Troubleshooting & FAQs¶
Q: ApplicationGraph has no APPLICATION node?
- Ensure you're building the graph from a valid Ravyn instance. The API raises if the node is missing or duplicated.
Q: My route isn't found by route_by_path()
- The lookup is an exact match against metadata['path']. Confirm the path string, including braces for parameters (e.g., "/users/{id}").
Q: Why do I see HEAD among methods?
- Ravyn's routing may implicitly include HEAD for GET routes. The graph reflects effective methods from the route entry. Validate using tests as shown.

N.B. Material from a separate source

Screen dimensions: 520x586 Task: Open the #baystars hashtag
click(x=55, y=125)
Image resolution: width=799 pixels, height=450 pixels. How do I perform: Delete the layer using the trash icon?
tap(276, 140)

Q: How do includes with child apps work? - The builder descends into the child app's router and marks visited apps to prevent cycles. Child routes are attached under the include correctly without duplication.
Data Shapes¶
Node (dict form)¶
{
"id": "route:8f3e...",
"kind": "route",
"metadata": {
"path": "/users/{id}",
"methods": ["GET", "HEAD"]
}
}
Nodes are exported without runtime ref. Metadata is normalized to JSON-safe values.
Edge (dict form)¶
{
"source": "router:...",
"target": "route:...",
"kind": "dispatches_to"
}
Edges preserve insertion order and reference valid node IDs.
Complete Example¶
from ravyn import get, websocket, Ravyn, ChildRavyn, Include, Gateway, WebSocketGateway, WebSocket
from ravyn.permissions import BasePermission
from lilya.middleware.base import DefineMiddleware
from lilya.permissions.base import DefinePermission
# Middlewares
class GlobalMW: ...
class RouteMW1: ...
class RouteMW2: ...
class IncMW: ...
# Permissions
class Allow(BasePermission): ...
class Deny(BasePermission): ...
class IncAllow(BasePermission): ...
@get()
async def handler() -> str:
return "Hello"
@websocket()
async def ws_handler(socket: WebSocket):
await socket.accept()
await socket.close()
async def inner():
return "child"
child = ChildRavyn(routes=[Gateway("/inner", handler=inner)])
app = Ravyn(
middleware=[GlobalMW],
routes=[
Gateway("/users/{id}", handler=handler,
middleware=[DefineMiddleware(RouteMW1), DefineMiddleware(RouteMW2)],
permissions=[Allow, Deny]),
Include("/inc", app=child,
middleware=[DefineMiddleware(IncMW)],
permissions=[DefinePermission(IncAllow)]),
WebSocketGateway("/ws", handler=ws_handler),
],
)
g = app.graph
print(g.explain("/users/{id}"))
print(g.to_json())
This example exercises global middleware, route-level middleware and permissions, include-local layers with a child app, and a WebSocket route—all reflected in ApplicationGraph and exportable to JSON.